Okay, so. Now we get to the goods-in-conflict part of the chapter, which basically boils down to this -- the meat of David Blankenhorn's decision (at the time of writing this book) to continue opposing same-sex couples' right to marriage recognition: the good of same-sex marriage "bumps up against the rights of children" (188) and, because dependent children are the more vulnerable of these two groups, the same-sex couples lose out.
For this goods-in-conflict model to work, we need to accept several GINORMOUS assumptions for which David B. has not really provided a convincing argument. First, that marriage (male-female marriage) is our culture's most "pro-child institution." Second, that "the rights of children" are best served by marriage remaining open only to male-female couples. Third, that children are always, ideally, parented by their married, biological parents (of which there are assumed to be only two). Forth, that accepting same-sex marriage will come hand-in-hand with the right to "get babies any way we choose" (193) -- for which I would really like some detailed examples, because I for one don't hear proponents of same-sex marriage arguing that all forms of babymaking or child-acquiring are ethical. In fact, in the lefty-liberal-progressive circles I move in, I hear a lot of discussion about the ethics of procreation and becoming a parent by choice. So until David B. engages more deeply with that literature and those discussions, he doesn't win my confidence with this argument. Fifth, that allowing same-sex couples to marry in any way impinges on a child's right to any of the above.
Furthermore, this argument conveniently erases the rights of children who are currently being parented by same-sex couples and are vulnerable in myriad ways due to their parents being unable to access the status of married couple. Pardon me if I question whether anyone who is so blithely able to ignore the needs of some children in order to make a cleaner argument really has the rights of children in mind and heart as deeply as he believes he does.

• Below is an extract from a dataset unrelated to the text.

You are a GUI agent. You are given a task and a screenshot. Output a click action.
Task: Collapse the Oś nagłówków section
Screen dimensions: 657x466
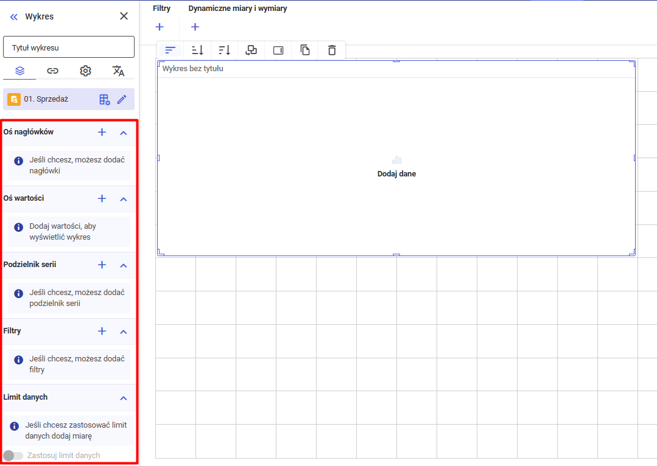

Blankenhorn also justifies his privileging of the children parented by opposite-sex couples with the principle "the greatest good for the greatest number" (198). Simply put, we queers are a tiny minority ... so we just need to suck it up and deal with our second-class status for the good of the whole. Again, this assumes we agree that same-sex marriage rights would be detrimental (somehow?!) to the hetero-majority (we selfish gays!) instead of making society a better place for all.
David B.'s for-the-children argument also requires conveniently erasing children who will grow up queer and/or form same-sex partnerships which they may wish to have solemnized as marriages. He writes on the final page of this chapter, "I have three children, so it's personal for me ... I am fighting for them, for the society they will be adults in, for the future." "New freedoms are hard to argue against," he opines, "even in the name of children" (212). In this framing, children (vulnerable people) are positioned as opposed to freedoms (an abstract concept). I would, in response, suggest a different framing -- one that reminded David and his supporters that children are part of queer families, and children will grow up to form queer families. Fighting for our children's future is not de facto a decision to oppose same-sex marriage and other rights for queers.
My parents, for example, see their support of my marriage, and their other acts of support for queer folk, as working toward the future they want for their children -- me and my brother and sister in opposite-sex partnerships as well -- and for any children that we end up caring for.
Overall, I think it's a telling oversight that the only children who really matter in David B.'s "goods in conflict" model are the "good" children whose parents are straight and who will grow up to be straight themselves.